WPP Makes an Online Ad Bet

Global communications conglomerate WPP is betting $649 million that acquiring digital marketing firm 24/7 Real Media can help it claim a slice of the growing global online advertising revenue pie. But that pie is an increasingly popular dish, and WPP isn’t the only company looking to get its fingers in it.

WPP today announced it signed a definitive agreement to acquire 100 percent of 24/7 Real Media’s shares through a cash tender offer of $11.75 for each share. That puts the transaction at approximately $649 million, according to a statement.

The offer price represents a 30 percent premium over the average closing price of 24/7 Real Media’s shares for the last 60 trading days. The boards of directors at both companies voiced their unanimous approval.

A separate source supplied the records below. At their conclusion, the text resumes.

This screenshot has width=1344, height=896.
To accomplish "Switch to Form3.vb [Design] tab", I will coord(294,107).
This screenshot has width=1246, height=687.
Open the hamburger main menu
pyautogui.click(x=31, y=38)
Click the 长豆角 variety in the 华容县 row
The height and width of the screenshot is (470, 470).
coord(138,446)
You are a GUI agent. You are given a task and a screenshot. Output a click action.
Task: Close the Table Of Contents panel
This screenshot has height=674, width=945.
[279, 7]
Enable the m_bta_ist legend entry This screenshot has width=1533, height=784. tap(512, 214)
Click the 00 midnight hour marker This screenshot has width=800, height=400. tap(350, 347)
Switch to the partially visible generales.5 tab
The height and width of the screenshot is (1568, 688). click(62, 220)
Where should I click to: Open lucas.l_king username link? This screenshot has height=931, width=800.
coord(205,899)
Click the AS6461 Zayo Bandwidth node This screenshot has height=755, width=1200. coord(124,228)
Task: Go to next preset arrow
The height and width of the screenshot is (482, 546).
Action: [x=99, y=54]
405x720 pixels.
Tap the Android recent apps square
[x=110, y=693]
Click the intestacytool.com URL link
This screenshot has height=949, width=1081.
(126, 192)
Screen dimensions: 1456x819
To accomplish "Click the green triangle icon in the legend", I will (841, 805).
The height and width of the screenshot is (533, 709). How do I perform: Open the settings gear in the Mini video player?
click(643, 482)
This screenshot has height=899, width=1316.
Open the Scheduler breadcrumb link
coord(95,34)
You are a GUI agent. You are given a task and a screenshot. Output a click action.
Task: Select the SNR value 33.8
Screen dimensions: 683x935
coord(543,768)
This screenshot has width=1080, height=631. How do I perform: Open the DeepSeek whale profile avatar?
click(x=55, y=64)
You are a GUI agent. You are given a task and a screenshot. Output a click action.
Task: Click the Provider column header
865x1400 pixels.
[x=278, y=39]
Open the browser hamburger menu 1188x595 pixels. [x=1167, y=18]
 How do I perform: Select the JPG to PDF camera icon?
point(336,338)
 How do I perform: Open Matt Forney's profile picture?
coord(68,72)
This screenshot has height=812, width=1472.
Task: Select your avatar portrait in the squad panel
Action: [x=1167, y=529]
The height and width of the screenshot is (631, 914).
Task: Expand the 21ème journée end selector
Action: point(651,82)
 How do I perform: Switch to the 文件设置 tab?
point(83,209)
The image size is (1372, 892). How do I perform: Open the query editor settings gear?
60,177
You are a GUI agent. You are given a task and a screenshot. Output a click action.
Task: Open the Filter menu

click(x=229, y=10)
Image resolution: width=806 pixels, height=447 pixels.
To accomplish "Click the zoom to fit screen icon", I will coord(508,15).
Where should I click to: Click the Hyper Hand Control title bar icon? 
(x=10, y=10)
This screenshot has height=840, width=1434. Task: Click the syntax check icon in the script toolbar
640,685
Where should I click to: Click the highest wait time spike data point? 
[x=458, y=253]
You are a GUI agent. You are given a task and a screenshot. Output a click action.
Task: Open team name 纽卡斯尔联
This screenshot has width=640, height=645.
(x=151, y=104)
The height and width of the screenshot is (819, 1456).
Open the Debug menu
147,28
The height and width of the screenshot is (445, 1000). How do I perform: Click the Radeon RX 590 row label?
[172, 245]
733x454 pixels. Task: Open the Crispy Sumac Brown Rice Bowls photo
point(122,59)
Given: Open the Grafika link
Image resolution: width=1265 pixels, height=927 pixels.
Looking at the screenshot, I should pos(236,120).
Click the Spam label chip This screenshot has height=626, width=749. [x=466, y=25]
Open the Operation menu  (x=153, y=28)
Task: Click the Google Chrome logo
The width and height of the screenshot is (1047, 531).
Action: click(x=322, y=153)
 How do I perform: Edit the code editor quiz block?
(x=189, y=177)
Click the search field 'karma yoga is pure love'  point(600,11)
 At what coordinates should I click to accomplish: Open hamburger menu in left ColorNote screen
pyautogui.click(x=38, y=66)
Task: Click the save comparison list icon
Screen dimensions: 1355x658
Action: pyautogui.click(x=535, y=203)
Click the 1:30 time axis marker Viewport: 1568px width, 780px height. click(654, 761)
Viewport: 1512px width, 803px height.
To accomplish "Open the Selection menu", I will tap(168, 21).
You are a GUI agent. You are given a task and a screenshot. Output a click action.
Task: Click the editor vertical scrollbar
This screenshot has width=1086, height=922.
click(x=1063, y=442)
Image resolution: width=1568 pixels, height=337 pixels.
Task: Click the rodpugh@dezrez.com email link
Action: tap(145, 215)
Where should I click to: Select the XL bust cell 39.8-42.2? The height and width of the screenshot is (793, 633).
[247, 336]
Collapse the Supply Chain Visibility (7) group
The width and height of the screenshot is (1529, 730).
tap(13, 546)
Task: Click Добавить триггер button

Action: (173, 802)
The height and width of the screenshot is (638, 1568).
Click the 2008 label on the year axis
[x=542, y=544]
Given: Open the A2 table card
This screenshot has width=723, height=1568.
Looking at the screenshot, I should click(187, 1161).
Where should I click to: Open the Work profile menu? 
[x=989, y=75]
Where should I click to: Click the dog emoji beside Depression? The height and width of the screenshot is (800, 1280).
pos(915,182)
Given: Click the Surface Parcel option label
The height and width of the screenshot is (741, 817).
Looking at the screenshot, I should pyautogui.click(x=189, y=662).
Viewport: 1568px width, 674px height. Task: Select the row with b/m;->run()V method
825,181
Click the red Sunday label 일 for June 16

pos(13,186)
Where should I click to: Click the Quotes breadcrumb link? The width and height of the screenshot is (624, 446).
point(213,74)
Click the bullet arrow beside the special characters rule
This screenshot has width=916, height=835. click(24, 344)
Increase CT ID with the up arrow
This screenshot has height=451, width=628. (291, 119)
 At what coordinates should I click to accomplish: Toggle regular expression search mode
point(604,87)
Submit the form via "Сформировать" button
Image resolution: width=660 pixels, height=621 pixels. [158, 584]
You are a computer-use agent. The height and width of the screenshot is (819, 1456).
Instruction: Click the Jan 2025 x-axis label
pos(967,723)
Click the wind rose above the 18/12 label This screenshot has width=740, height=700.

During a conference call to announce the acquisition, WPP detailed 24/7’s three core businesses: media, search and technology solutions. It reported that 24/7’s “Web Alliance” totals 950 “quality” publishers with a reach of over 115 million unique visitors each month. WPP also said 24/7’s platform is able to interface with every major search engine in every global search market.

Citing GroupM estimates, WPP projects a compound annual growth rate of 27 percent from 2005 to 2010 in worldwide ad revenue, reaching $63.4 billion in 2010.

Numbers from the Interactive Advertising Bureau support WPP’s projection. In March, the IAB said online ad revenues rose by 34 percent in 2006 to $16.8 billion compared to 2005 annual tallies, which was the prior record at 30 percent growth ($12.5 billion) over revenues in 2004.

Figures like that are what make ad networks and ad platforms like 24/7 Real Media so attractive to large communications and media companies trying to stay in the game.

For example, Microsoft, earlier this month was reported to have considered purchasing 24/7 Real Media for around $1 billion. That deal fell through and instead Microsoft reached out for mobile advertising firm ScreenTonic SA.

Only yesterday, TimeWarner company AOL announced it acquired a controlling interest in ADTECH AG, an international online ad-serving company based in Frankfurt, Germany. The day before AOL bought Third Screen Media, a mobile-advertising network and mobile ad-serving and management-platform provider.

All of it followed Yahoo’s takeover of the Right Media exchange last month. That deal gave Yahoo the remaining 80 percent of Right Media it didn’t already own for approximately $680 million in cash and stock.

You can blame Google for all the urgency. Not only because it announced plans last month to purchase online advertising firm DoubleClick for $3.1 billion in cash, but also because its search-marketing revenues outpace Wall Street expectations nearly every quarter.

WPP said that its tender offer remains subject to certain conditions, including the tender of at least a majority of the fully diluted shares of 24/7 Real Media, clearance under the Hart-Scott-Rodino Act and approval by certain foreign antitrust regulatory authorities.